Suçu şartlara yüklemek pek tarzım değildir, ancak kabul
ettiğim bir gerçek varsa o da hayatın derinliğimizi çalarak bizi standart bir
fabrika ürünü haline getirdiğidir. Aynı banttan geçmiş paketli ürünler gibi
görüyorum bu insan yığınını. Yüksek bir yere oturmuş, ellerimi arkaya doğru
zemine koyup başımı kendi omzuma yaslarken bir çocuk gibi dudak büküyorum bu
ışıltılı yanılgıya. Orada yaşayan insanları düşünüyorum, binlerce farklı
hatırayı anımsatan yüzleri, koşuşturmanın zavallı telaşını. Yolları izliyorum,
fazla gelişmiş karıncalar gibi geçip giden araçları; bu intizamlı örüntü,
içimde ihtişamlı bir yere dokunuyor. Kalbi sıkıştıran bir türküyü tekrar tekrar
çalıyormuş gibi hissediyorum. Varlığımın naif hüznünü duyumsuyorum. O
insanlardan biri olduğumu, birazdan o kalabalıkta hiç kimseye dönüşeceğimi
düşünüyorum. Biri olmak yerine hiç kimse olmanın iç ferahlatan bir yanı var
gibi geliyor.
Biri olmanın başarılı hissettiren gerçek dışı
tanımlamasını anımsıyorum. “Başarmak
gerçekten biri olmak mıdır? Kanıtlanmış bir statü, maddi güç, tanınmışlık;
sahiden başarı kıstası mıdır? Bana göre bazı şeylerin farkında olmasına karşın
yaşama cesaretini göstermiş herkes, en azından bir şeyi başarmıştır. Bana göre, hayatında en azından birine
dokunabilmiş, başkasında menfaatsiz olarak bir fark yaratabilmiş herkes, bir
şeyi başarmıştır. Bana göre, tüm bu kaosun içinde bir an olsun öylece durmuş,
durabilmiş ve kendisine soru sormaktan korkmamış herkes bir bakıma başarmıştır.”

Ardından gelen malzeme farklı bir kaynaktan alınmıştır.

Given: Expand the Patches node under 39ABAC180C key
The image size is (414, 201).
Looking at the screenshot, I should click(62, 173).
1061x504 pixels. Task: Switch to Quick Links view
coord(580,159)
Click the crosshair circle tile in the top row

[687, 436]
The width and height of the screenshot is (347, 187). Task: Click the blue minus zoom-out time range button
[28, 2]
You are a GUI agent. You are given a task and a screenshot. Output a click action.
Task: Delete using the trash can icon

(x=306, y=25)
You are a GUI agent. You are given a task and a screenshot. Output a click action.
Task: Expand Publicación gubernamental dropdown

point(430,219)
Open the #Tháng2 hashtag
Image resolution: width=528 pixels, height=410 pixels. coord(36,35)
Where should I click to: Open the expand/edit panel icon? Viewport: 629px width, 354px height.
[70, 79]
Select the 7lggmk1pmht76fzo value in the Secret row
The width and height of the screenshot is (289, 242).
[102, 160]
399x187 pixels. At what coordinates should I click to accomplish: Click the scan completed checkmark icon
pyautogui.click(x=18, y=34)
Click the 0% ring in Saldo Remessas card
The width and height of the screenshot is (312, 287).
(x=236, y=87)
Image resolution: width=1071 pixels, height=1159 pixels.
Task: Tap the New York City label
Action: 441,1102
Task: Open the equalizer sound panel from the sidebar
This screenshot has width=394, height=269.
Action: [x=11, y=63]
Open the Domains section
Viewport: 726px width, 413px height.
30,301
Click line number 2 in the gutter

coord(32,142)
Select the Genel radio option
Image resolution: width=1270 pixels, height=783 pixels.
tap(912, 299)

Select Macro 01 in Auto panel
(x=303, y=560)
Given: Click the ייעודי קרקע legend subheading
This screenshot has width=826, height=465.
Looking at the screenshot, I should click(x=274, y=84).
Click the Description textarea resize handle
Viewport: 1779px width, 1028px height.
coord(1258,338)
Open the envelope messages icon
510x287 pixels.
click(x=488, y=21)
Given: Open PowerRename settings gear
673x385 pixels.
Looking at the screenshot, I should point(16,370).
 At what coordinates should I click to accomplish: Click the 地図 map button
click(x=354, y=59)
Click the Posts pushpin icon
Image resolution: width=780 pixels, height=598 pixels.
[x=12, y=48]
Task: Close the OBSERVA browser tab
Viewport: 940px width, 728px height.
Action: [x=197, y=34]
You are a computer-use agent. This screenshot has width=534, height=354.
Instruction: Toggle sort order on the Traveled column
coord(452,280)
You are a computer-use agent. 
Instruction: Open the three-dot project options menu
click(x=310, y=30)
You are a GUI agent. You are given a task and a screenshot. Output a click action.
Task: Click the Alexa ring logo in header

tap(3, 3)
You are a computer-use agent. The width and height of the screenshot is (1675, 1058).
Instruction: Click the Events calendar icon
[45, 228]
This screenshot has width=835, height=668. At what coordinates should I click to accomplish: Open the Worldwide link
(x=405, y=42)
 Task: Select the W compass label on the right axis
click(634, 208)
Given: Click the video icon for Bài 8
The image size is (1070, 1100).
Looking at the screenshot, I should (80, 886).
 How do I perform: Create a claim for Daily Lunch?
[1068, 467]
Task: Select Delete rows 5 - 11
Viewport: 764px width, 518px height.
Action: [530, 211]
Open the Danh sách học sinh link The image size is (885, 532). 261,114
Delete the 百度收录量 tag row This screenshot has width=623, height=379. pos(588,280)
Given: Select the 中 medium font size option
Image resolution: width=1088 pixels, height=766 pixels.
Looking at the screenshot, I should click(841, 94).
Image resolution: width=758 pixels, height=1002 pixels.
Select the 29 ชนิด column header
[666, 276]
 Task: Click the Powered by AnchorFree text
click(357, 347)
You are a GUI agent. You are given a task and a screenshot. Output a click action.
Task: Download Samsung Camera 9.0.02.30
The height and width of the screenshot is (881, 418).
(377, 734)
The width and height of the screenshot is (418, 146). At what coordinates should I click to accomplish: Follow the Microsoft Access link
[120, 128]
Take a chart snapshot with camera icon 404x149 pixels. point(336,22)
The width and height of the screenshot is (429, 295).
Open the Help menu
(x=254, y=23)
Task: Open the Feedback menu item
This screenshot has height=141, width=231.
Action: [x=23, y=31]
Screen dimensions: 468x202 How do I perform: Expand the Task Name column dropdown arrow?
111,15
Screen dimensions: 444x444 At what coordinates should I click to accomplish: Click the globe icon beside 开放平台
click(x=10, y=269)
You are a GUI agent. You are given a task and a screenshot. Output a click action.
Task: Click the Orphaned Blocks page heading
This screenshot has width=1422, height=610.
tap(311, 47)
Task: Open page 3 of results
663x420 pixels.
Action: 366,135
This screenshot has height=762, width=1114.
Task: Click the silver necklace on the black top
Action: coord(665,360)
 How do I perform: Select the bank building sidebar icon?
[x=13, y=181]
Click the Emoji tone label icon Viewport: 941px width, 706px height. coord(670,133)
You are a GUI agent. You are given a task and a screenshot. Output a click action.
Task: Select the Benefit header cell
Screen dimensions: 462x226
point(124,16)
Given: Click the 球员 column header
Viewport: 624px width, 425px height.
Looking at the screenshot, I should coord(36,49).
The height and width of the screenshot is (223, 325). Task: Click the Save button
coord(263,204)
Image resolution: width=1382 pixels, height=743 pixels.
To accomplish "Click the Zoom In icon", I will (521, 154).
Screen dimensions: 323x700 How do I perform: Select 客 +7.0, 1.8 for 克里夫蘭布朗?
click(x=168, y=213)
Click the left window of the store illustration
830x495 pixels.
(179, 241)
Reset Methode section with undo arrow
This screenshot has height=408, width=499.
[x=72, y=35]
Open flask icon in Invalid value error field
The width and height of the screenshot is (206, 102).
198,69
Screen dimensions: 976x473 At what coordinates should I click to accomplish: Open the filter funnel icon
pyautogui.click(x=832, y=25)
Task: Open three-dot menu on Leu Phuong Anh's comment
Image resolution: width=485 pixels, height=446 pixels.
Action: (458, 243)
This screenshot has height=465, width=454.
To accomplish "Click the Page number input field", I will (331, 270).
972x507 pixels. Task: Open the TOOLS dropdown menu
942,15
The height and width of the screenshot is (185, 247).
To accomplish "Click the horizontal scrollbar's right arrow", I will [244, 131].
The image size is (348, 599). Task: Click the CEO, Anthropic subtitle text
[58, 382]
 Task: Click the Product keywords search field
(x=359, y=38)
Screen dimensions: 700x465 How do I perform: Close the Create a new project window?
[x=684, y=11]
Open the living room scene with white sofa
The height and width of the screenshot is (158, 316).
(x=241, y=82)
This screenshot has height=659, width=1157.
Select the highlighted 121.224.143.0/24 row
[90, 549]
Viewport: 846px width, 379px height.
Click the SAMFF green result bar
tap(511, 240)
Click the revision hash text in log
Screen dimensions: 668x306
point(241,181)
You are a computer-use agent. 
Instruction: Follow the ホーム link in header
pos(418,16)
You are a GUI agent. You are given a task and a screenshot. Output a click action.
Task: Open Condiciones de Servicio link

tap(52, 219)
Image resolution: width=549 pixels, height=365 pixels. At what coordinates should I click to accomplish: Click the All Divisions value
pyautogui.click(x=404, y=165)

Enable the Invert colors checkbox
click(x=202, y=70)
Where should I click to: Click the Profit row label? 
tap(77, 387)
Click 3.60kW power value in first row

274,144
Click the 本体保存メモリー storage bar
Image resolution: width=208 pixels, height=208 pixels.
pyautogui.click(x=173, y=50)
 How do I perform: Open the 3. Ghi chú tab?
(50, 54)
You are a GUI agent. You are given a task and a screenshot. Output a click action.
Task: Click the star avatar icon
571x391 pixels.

Öylece izlerken bu uçsuz hengâmeyi kafamın içine inşa ettiğim şehrin
sokaklarında dolaşıyorum böyle düşüncelerle. Bu hengâmede her gün uyanıp oradan
oraya kafasındaki şehri taşıyan insanları hayal ediyorum. Nasıl bu kadar donuk
bir hale gelmişken burada öylece oturup şehri izlemek kalbimi söküyor? Bu çok
anlamsız; nasıl o kalabalığın içinde yürürken, yaşarken içimde zerre his
uyanmazken oradan sıyrıldığım an, ardı arkası kesilmeyen düşünceler kanımı
çekiyor? Nasıl bir an büyük bir hiçliğin içine düşmüşken bir an rastgele
açtığım filmin o üç dakikalık sahnesi benim boğazımı sıkıyor?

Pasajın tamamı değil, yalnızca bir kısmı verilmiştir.